_EXERCISE DESCRIPTION_. Write out the lines from the one containing "Image resolution: width=535" through the one containing "minimize-button is located", reproducing them without any changes and leaving out the pictures.

_LISTED RECORDS_.
-----

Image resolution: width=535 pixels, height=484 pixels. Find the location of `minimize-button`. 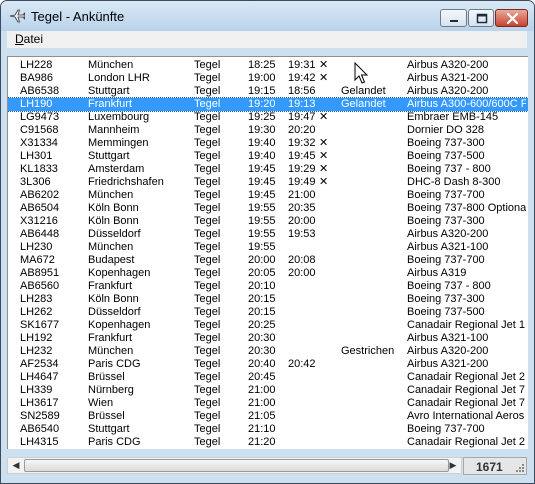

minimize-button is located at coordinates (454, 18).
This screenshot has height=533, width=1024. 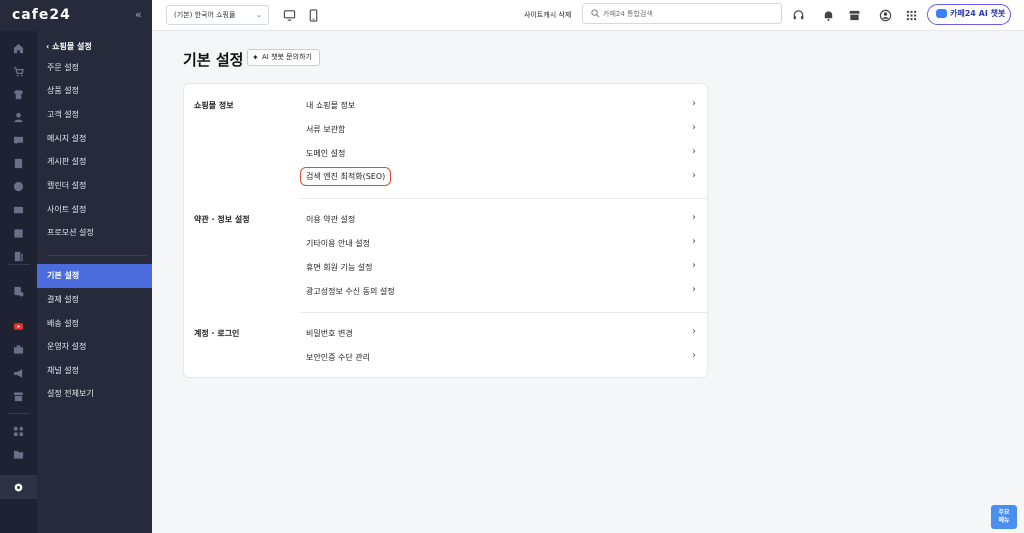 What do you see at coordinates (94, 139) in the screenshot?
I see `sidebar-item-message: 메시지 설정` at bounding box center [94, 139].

-----

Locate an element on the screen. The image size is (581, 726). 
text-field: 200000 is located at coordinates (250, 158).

-----

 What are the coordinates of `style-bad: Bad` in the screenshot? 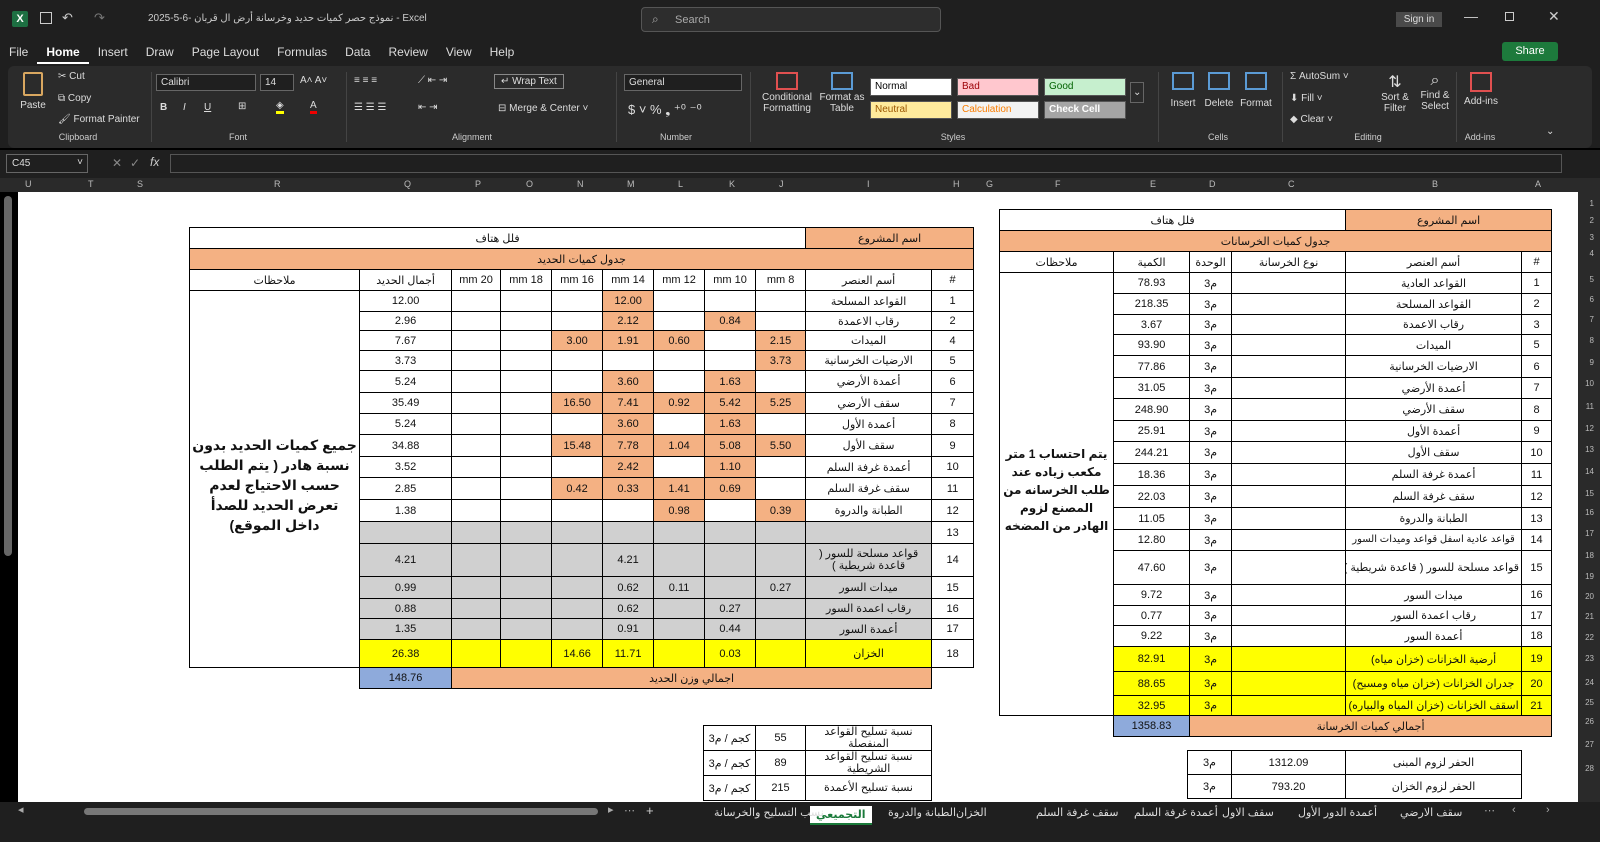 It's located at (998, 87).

-----

_FINAL ANSWER_.
Image resolution: width=535 pixels, height=484 pixels. Find the location of `minimize-button`. 

minimize-button is located at coordinates (454, 18).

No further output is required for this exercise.